MEDICINA TRADIZIONALE VS. MEDICINA ALTERNATIVA
Tutt’oggi la guerra tra la medicina alternativa, usualmente definita “omeopatica”, e la classica medicina tradizionale è ancora aperta. La prima, conosciuta fin dal V secolo, è stata reintrodotta nel XIX secolo dal medico tedescoHahnemann ed è attualmente criticata aspramente dai tradizionalisti, i quali l’hanno ironicamente definita “stregoneria” ed “acqua fresca”; la seconda, ovvero quella tradizionale, per gli omeopati è causa di moltissime morti “sospette” all’anno, dati i relativi effetti collaterali dovuti ai principi attivi presenti nei farmaci. Insomma non vi si riesce a venirne a capo: abbiamo due mondi contrapposti che viaggiano su binari paralleli.
Ciò che sappiamo di certo è che in entrambi i casi vi sono delle proprietà benefiche cosi come dei limiti. Partendo dalle critiche verso l’omeopatia, le maggiori vengono mosse per quanto concerne la sfera delle sostanze, ovvero “la mancanza” di principi attivi che renderebbe – secondo molti studiosi- qualsiasi terapia omeopatica inefficace. Tale questione deriva dal fatto che il pilastro portante dell’omeopatia è il suo approccio olistico che rifiuta integralmente i principi basilari della chimica, occupandosi per di più di questioni personali e di stile di vita; invece la medicina convenzionale tende a focalizzarsi più sulla sintomatologia. Ma vi sono ben altre differenze tra i suddetti due mondi in campo medico. Tanto per elencarne alcune, per la medicina alternativa l’approccio alla patologia avviene prescrivendo cambiamenti di abitudini e di stile di vita, o somministrando sostanze naturali in una quantità fortemente diluita; al contrario, nella medicina tradizionale si interviene –a fronte di una sintomatologia – con l’utilizzo tempestivo di farmaci mirati per svariate patologie. Un’altra notevole differenziazione consiste nel fatto che nell’omeopatia si tende ad utilizzare una sola soluzione/terapia, che cercherà di riportare lo stato psico-fisico del paziente all’equilibrio originario, con il risultato di attenuare o curare una parte o tutti i disturbi contemporaneamente.
<<Dove alcuni rimedi della medicina tradizionale falliscono, l’omeopatia riesce a dare delle risposte>>: ha replicato nel corso di un importante dibattito recente, Stevenson, uno dei grandi sostenitori della branca, nonché presidente di un’azienda leader in prodotti omeopatici, ad un agguerrito medico convenzionalista milanese, che invece dal canto suo affermava che <<la scientificità dell’omeopatia è già stata contraddetta dal numero di Avogadro: quando si supera una certa diluizione omeopatica all’interno del rimedio omeopatico non è presente più nessuna molecola; inoltre non vi sono molecole specifiche che rendano riconoscibile un prodotto omeopatico rispetto all’altro>>.
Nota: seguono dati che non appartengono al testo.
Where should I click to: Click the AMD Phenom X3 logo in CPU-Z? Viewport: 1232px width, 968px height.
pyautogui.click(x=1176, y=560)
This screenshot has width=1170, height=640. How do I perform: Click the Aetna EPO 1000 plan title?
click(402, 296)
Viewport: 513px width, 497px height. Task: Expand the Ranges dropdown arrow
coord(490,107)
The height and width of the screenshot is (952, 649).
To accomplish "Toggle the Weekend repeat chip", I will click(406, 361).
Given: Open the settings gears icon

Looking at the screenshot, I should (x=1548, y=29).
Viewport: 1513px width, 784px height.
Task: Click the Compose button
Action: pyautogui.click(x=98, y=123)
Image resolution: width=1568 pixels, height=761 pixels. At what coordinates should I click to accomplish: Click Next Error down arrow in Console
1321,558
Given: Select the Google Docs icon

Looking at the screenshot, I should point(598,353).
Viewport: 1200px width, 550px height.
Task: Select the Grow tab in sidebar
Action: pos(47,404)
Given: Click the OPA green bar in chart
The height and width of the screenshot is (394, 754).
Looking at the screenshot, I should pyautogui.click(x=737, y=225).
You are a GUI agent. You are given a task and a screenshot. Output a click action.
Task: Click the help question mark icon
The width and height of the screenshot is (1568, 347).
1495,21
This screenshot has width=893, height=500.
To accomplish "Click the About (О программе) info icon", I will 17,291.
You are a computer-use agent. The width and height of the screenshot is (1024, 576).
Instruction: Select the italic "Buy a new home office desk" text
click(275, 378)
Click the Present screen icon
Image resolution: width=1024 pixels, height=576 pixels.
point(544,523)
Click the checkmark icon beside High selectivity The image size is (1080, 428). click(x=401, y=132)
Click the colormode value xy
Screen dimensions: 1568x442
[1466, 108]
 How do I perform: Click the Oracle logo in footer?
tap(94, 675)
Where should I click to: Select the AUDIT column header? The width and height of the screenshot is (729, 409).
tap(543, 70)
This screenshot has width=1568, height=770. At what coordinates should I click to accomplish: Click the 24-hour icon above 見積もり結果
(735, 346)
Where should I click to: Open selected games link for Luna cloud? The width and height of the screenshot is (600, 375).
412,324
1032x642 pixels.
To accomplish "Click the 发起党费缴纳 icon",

Di contro però le statistiche parlano e confermano l’interesse crescente nei confronti della «medicina dolce»: soltanto in Italia, negli ultimi 15 anni, il numero di pazienti che si affidano all’omeopatia – peraltro oggi praticata da moltissimi medici in oltre 50 nazioni diverse – è incrementato del 65%,una percentuale da non trascurare. È chiaro che basandosi le scienze in questione su principi completamente opposti, non potranno probabilmente mai co-esistere; ma veniamo al fulcro della questione, il malato. Nella bufera interminabile creatasi da anni ed anni, coloro che risultano essere i più confusi sono proprio i pazienti. Tra questi, alcuni pensano che l’omeopatia sia una sorta di potenziale business e altri vedono nella medicina convenzionale una miscela di terapie che intervengono sopprimendo spesso e volentieri i sintomi; dunque, come può il paziente scegliere tra la medicina ufficiale razionale, che si affida alla scienza occidentale, e l’omeopatia, che si affida a terapie alternative del corpo e della mente, tenendo in considerazione anche l’aspetto psicologico?
Probabilmente la risposta risiede proprio nell’integrazione dell’una nell’altra. Sarebbe auspicabile che invece di perder tempo in sterili ed inutili battaglie, a suon di convegni, tra le due “correnti di pensiero”, si cercasse una collaborazione; in questo caso a guadagnarci sarebbero i pazienti: un giusto mix probabilmente ridurrebbe la tempistica di guarigione.